How can I manage both instances to not perform the same ping on Host C, but work on active/passive mode? Is that possible? Are there, instead, other different implementations? For sure, I will not keep only 1 HB instance running in order to avoid disservices on uptime monitoring in case of HB fault.
Thanks

It's currently advised to simply run both heartbeats in an active/active fashion, setting different geo.location.name values for each.

We don't currently support active/passive but we may in the future.

Is active/active not possible for your use case? If not, we'd love to hear more about your use case.

Hi Andrew,
yes, active/active can be possible but we should consider the following use case:

Host A: hearbeat_instance_1 -> http request to Web Service C
Host B: hearbeat_instance_2 -> http request to Web Service C

It's clear the http requests to WS C will double, causing a bit of requests overhead, due to double HB instances doing the same job.

Any advices about it?
Thanks

The benefit of an active/active configuration is that it's very robust. There's very little to go wrong in terms of failover (indeed, active/passive requires each heartbeat to monitor the other in some form). Additionally, you get more assurances that your site is up due to measuring it from two separate locations.

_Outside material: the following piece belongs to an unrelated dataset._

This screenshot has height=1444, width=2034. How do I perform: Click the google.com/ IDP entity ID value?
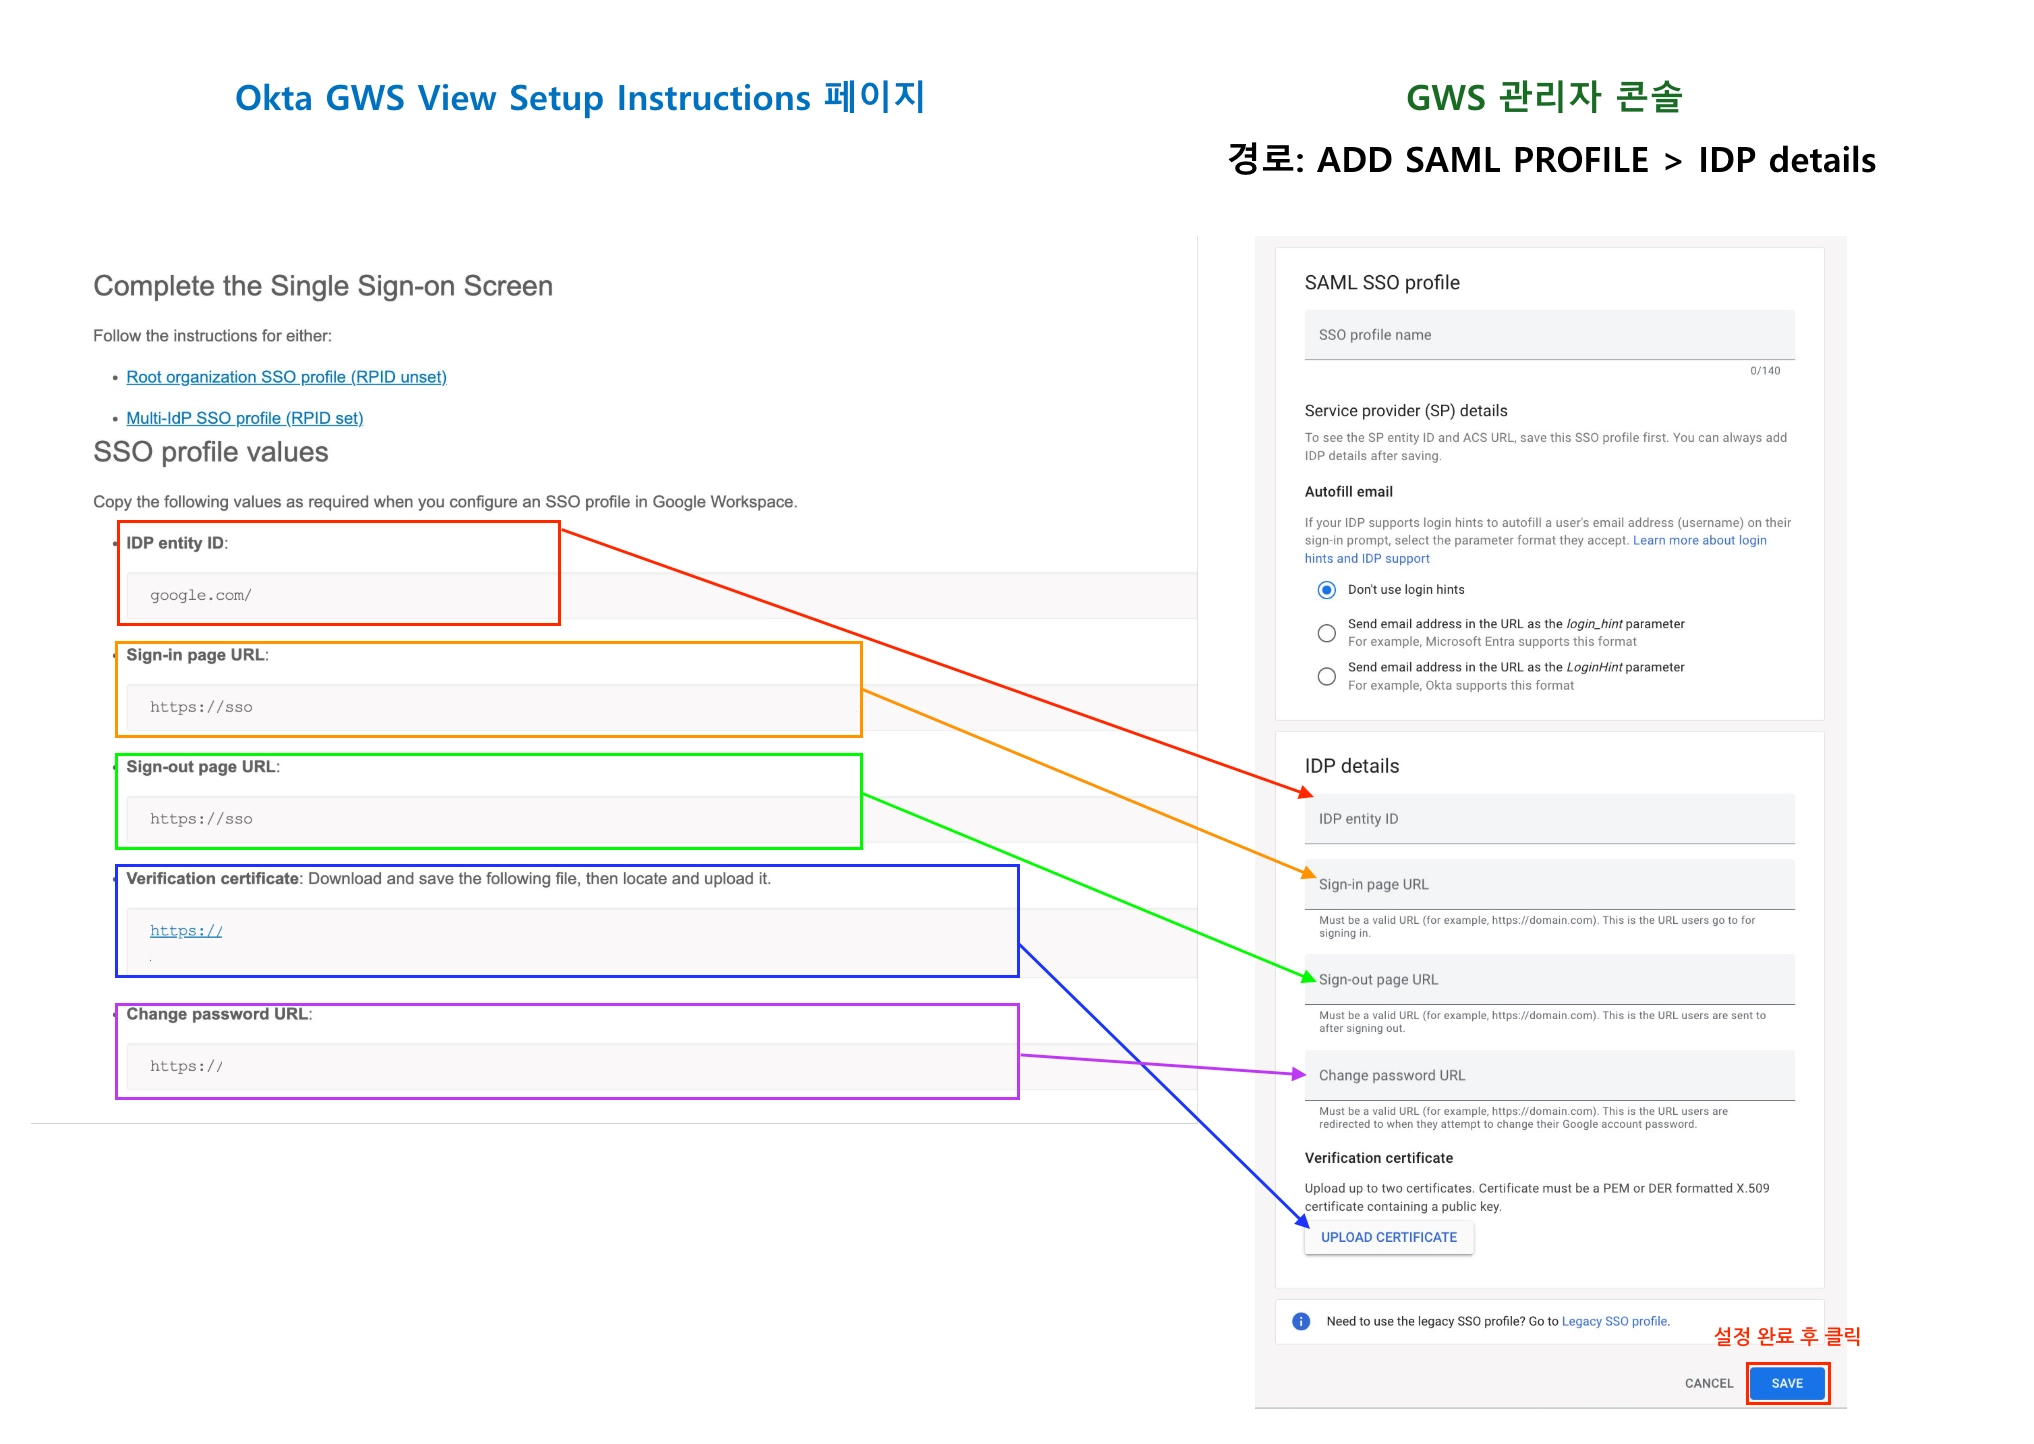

Generally speaking the impact of heartbeat checks are minimal, accounting for one check every second at the very high end, with most people running checks every 10s or 1m.

That's fine. Anyway, I'm pretty confused about how to properly manage both instances checks cause I would like to avoid them to perform the same check in the same time interval. I can easily manage this situation by starting both instances in different time, but it's a manual management and that's something I would like to avoid. Maybe a centralized management would help.
I hope you understand what I meant :slight_smile:

Thanks

@ea1987 can you help us understand why it's so important for your app not to have overlapping checks? Is it important for performance? If so, can you quantify the impact in terms of resources?

Sorry for late reply. In my scenario overlapping checks are not that bad but I'm wondering what should be the right implementation when I will need to perform checks on a high number of istances/servers etc using more than 2 hearbeat instances.
Maybe my doubts are more general and are related to a kind of beats management platform (I'm thinking about a central beats management server similar to the the APM Agent Configuration). Is that a legitimate consideration? :slight_smile:
Thanks

I think we can definitely improve our docs here. I've opened https://github.com/elastic/uptime/issues/121 to track this need, I'll try and write some docs here over the next few weeks.

This topic was automatically closed 28 days after the last reply. New replies are no longer allowed.